For many Americans during the height of the COVID-19 crisis, gaining access to high-speed Internet hinged on the temporary charity of private service providers, or perhaps required a family to drive to a more connected area. But in Gonzales, a city of about 9,000 people, getting broadband was as simple as going to a drive-through, confirming one’s address and heading to a second location to pick up equipment for a permanent at-home hot spot.
Gonzales had just started to deploy this tech when COVID-19 put the nation into a centrifuge, but the city’s effort to give residents better broadband access started more than a decade ago.
“Our goal has always been to get every household wired,” said City Manager René Mendez, who admitted the wireless option is not as robust in terms of performance. Mendez, however, sees a lesson here for other local areas: It’s OK to change a plan as long as there is a good reason.
For Gonzales, part of the reason comes down to affordability.
“We do have low-income agricultural workers here,” said Carmen Gil, community engagement and strategic partnerships director. “Sometimes they have to decide what they can afford … a lot of times it’s food and housing over something like Internet.”
Households in Gonzales don’t pay any monthly charge for the hot spots. As part of a partnership with T-Mobile, Gonzales pays $12.50 a month for each hot spot, and the money comes from the city’s general fund. If all 2,000 households in the city received a connection through this initiative, the annual cost would be $300,000. Thus far, 1,300 households have picked up a hot spot, which enables speeds that surpass the federal minimum of 25 Mbps/3 Mbps as part of the T-Mobile agreement, Mendez said.

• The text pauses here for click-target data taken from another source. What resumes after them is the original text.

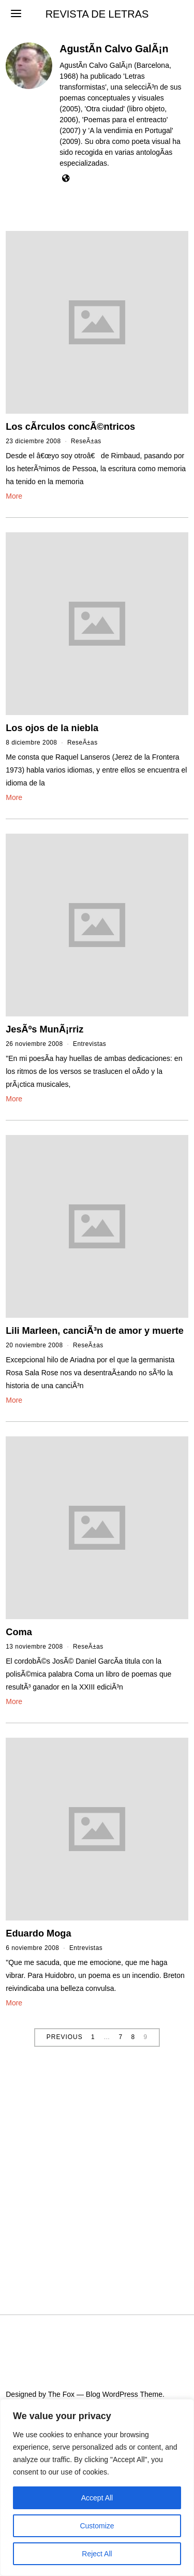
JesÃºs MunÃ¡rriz (44, 1029)
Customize (97, 2526)
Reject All (97, 2554)
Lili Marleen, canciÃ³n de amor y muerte (95, 1331)
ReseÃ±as (86, 441)
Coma (19, 1632)
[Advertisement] (97, 2172)
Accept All (97, 2498)
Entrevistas (89, 1043)
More (14, 496)
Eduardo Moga (38, 1933)
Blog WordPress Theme (124, 2394)
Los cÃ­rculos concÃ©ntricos (70, 426)
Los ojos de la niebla (52, 728)
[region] (97, 2487)
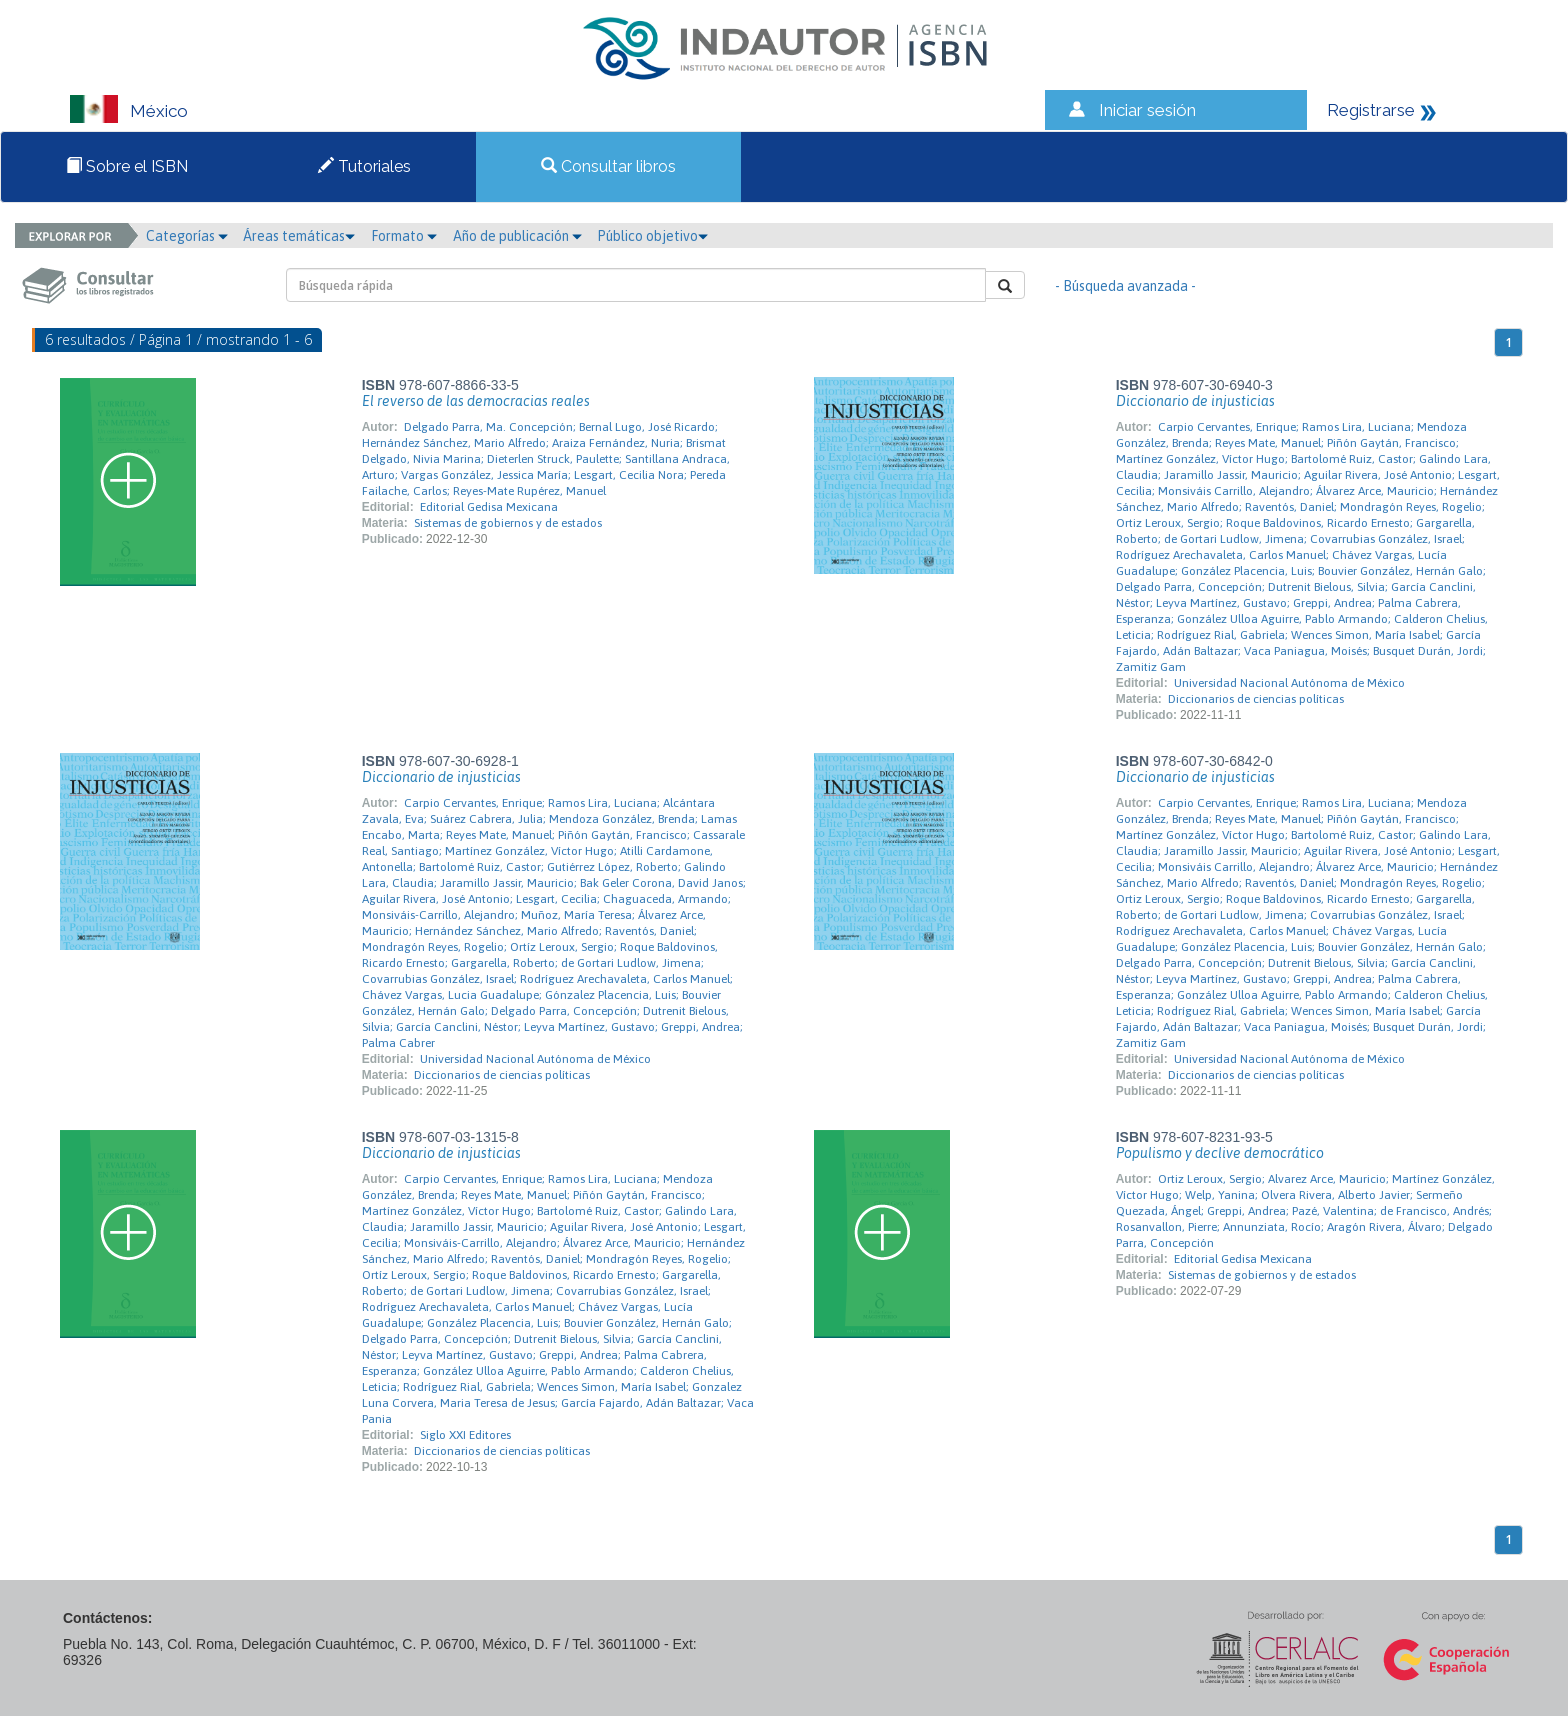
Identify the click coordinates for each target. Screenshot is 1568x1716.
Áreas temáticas (299, 236)
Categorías (187, 236)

How did Gonzales strike the deal with T-Mobile? Mendez said it was a matter of looking at what was possible for the community and leveraging what was already there. T-Mobile has an existing program called EmpowerED, which helps schools provide digital education to children. Gonzales essentially persuaded T-Mobile, which wanted to show that it was working with communities, to adapt the program for the municipality.
“I simply asked them, 'Can this program be used for cities?’” Mendez said.
T-Mobile already had towers in the area, and Gonzales successfully negotiated for upgrades to the structures.
While every city may not have the same potential resources in place, Mendez said cities should focus less on what they don’t have and more on what they do have. If a local school isn’t part of a program, perhaps a local library is, and maybe that can be translated to an opportunity. Above all, a city must be flexible to make the technological solution work.
“This stuff changes so quickly that I think in government we have to be able to maneuver and change,” Mendez said. “Some of these things don’t lend themselves to a normal, typical governmental approach.”
Gonzales officials say being proactive is a must if the goal is to give every resident a chance to get connected. Discussions should expand to external associations and regulatory bodies. As a case in point, Gonzales became a member of the Central Coast Broadband Consortium in California and regularly argued for its interests at the Public Utilities Commission in San Francisco.